Voici la vie qu’il aime et qu’il recherche : un cadre privé, des journées relax, détendues, entouré des personnes en qui il a entièrement confiance. Toutes les conditions sont réunies. Il a un peu neigé la nuit précédente. A présent, le soleil brille et les températures, autour de zéro degré, sont agréables. La chute « fatale » intervient peu après 11 h du matin, dans une zone hors-pistes mais sur un terrain pas vraiment difficile.

Il y a des zones hors-pistes aux Trois vallées, menant à la descente olympique de 1992, mais Schumacher préfère le versant ouest de la Saulire, comme de nombreux sportifs amateurs. Michael n’a pas appris à skier dans son enfance. Mais Michael est un bon skieur. Chez Ferrari, il faisait toujours bonne figure lors du traditionnel rendez-vous hivernal à Madonna di Campiglio, se montrant très sûr sur les skis. Il ne rencontrait aucun problème dans le slalom géant qui y était organisé tous les ans.

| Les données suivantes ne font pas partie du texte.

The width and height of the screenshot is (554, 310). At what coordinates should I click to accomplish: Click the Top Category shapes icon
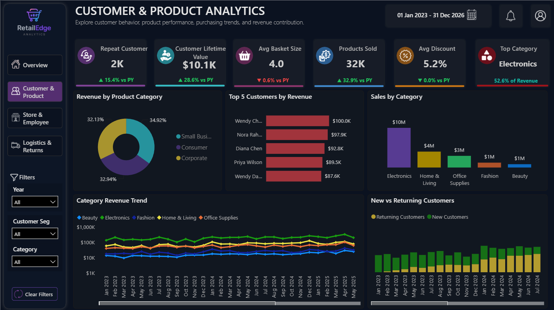point(486,55)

Moins de neige que d'habitude

Le problème ce dimanche, cinq jours avant l’anniversaire de « Schumi », c’est la conjonction de malheureuses circonstances : il y a moins de neige que d’habitude à Méribel et les rochers des zones hors pistes sont à peine recouverts. Certaines grosses pierres ressortent. La réunion de ces éléments fera le malheur de Schumacher. Les premières nouvelles sur son état ne sont pas trop inquiétantes.

Les sauveteurs racontent qu’ils l’ont trouvé conscient, à moitié debout. Mais il se montrait agité et semblait troublé. D’après le directeur de la station de ski, le septuple champion du monde de Formule 1 a été transporté en hélicoptère mais il ne souffrait que d’un traumatisme crânien. Après quelques années communes sur le circuit, son compatriote Sebastian Vettel est devenu un ami. Le quadruple champion du monde envoie un SMS à son ancienne idole : « J’ai entendu que tu étais tombé.

Rien de grave, j’espère. Bon rétablissement. » Ce n’est qu’en début de soirée que les informations deviennent affolantes, révélant la gravité de la situation. Schumacher était inconscient dès son transport en hélicoptère au CHU de Grenoble, soit une demi-heure après sa chute. Les médecins ont diagnostiqué un traumatisme cérébral qui nécessitait une opération d’urgence. Le pronostic vital était engagé à cause de l’augmentation de la pression intracrânienne, provoquée par une forte hémorragie. Pour la soulager, il a fallu ouvrir la calotte crânienne et supprimer un important hématome. Schumacher a ensuite été placé dans un coma artificiel. La température de son corps a été baissée à 35 et 34° pour ralentir son métabolisme et permettre, ainsi, à l’oxygène de mieux circuler.

Thérapie cellulaire

Une deuxième opération a lieu quelques jours après, alors que son état général s’est stabilisé. Entre-temps, les résultats d’un nouveau scanner ont accentué le pessimisme des médecins de Grenoble, qui craignaient le pire. La deuxième opération a certes permis une légère amélioration mais ils ont dû reconnaître qu’ils n’ont pas pu traiter tous les hématomes, certains restant pas accessibles. Personne n’a osé se risquer à faire un pronostic. Corinna, la femme de Michael, et leurs enfants, Gina-Maria et Mick, n’ont rien d’autre à faire que d’attendre et d’espérer. On connaît la suite. Le coureur automobile ne sort de son coma que en juin 2014. Il entame alors une phase de rééducation chez lui en Suisse. Les informations sur son état de santé ne filtrent que rarement, tant l'entourage proche tient à ce que la plus grande discrétion soit respectée. Les révélations récentes du professeur Menasché sont donc un événement. Espérons que la thérapie cellulaire sera bénéfique à ce grand champion et qu'on le reverra bientôt en meilleure santé.